Какое-то время он прислушивался к внешним звукам. Что-то ему не нравилось; это беспокойство, это вдруг поднявшееся волнение обострило его слух до предела. Он услышал какой-то шорох… И он, определенно, доносился не из коридора. Его источник, что бы это ни было, находится ближе – не по ту, а по эту сторону двери.
Алексей переложил обрезок арматуры, его единственного оружия – если не считать монтажного ножа, найденного в мастерской, – в другую руку. Осторожно, затаив дыхание, шагнул через порожек люковой двери. Достал из кармана фонарь. Включив его, направил в сторону верхней площадки…
– Вот это да, – пробормотал он, потрясенный до глубины души. – Глазам не верю… Вахаев!
Времени для долгих раздумий у Волкова не было. Решение надо принимать быстро, в считаные секунды. При этом надо отдавать себе отчет в том, что, если он сделает что-то не так, отмотать пленку назад не получится.
Алексей поднялся на верхнюю площадку, достал из кармана куртки монтажный нож, раскрыл его… Умар Вахаев, человек, свинцовый «гостинец» от которого до сих пор напоминает о себе болями в ноге, наблюдал за его действиями, прислонившись лопатками к стене. Он молчал. Хотя ведь может в любой момент подать голос, предупредить земляков, с которыми раньше был заодно, – не с этими конкретно, так с другими, от этого ничего не меняется…
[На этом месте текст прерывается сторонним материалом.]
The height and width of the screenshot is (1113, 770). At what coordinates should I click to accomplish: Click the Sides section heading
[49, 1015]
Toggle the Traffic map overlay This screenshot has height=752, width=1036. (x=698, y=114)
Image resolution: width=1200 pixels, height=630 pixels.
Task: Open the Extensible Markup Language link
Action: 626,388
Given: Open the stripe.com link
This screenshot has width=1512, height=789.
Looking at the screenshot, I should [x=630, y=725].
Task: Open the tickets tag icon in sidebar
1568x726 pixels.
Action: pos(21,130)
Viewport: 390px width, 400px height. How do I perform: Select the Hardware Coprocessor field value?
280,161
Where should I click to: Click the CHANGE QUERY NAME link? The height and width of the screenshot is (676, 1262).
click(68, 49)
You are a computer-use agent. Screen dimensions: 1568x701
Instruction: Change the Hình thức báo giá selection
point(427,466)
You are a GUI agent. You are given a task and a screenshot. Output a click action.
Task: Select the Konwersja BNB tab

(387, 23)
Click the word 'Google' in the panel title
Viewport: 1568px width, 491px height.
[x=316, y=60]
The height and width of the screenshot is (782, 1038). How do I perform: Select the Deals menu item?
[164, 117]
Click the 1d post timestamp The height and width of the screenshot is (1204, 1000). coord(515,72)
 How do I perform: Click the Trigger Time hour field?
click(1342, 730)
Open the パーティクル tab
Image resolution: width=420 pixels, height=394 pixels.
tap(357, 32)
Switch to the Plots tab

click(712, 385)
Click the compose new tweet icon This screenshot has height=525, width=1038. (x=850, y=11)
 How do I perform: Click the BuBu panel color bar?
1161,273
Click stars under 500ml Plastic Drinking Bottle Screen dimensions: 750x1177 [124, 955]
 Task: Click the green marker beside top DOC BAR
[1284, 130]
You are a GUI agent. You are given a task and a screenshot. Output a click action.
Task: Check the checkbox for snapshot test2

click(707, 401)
Но если бы этот человек был заодно с бандой, которая орудует нынче в ЦВС, то зачем бы его держали здесь связанным по рукам и ногам?
Алексей нагнулся, ощупал руками веревки. Прошептал:
– Ляг на бок!
– Горло будешь резать? – шепотом отозвался Вахаев.
– Если рыпнешься или крикнешь, то перережу, – угрюмо процедил Волков. – А может, сам не хочешь, чтобы я разрезал путы? Может, предпочтешь сидеть связанным в этой дыре, ожидая, чем все закончится?
– Как там у вас, у русских, говорят… – ответил Вахаев. – «Герой умирает однажды – трус тысячу раз». Давай, режь веревку!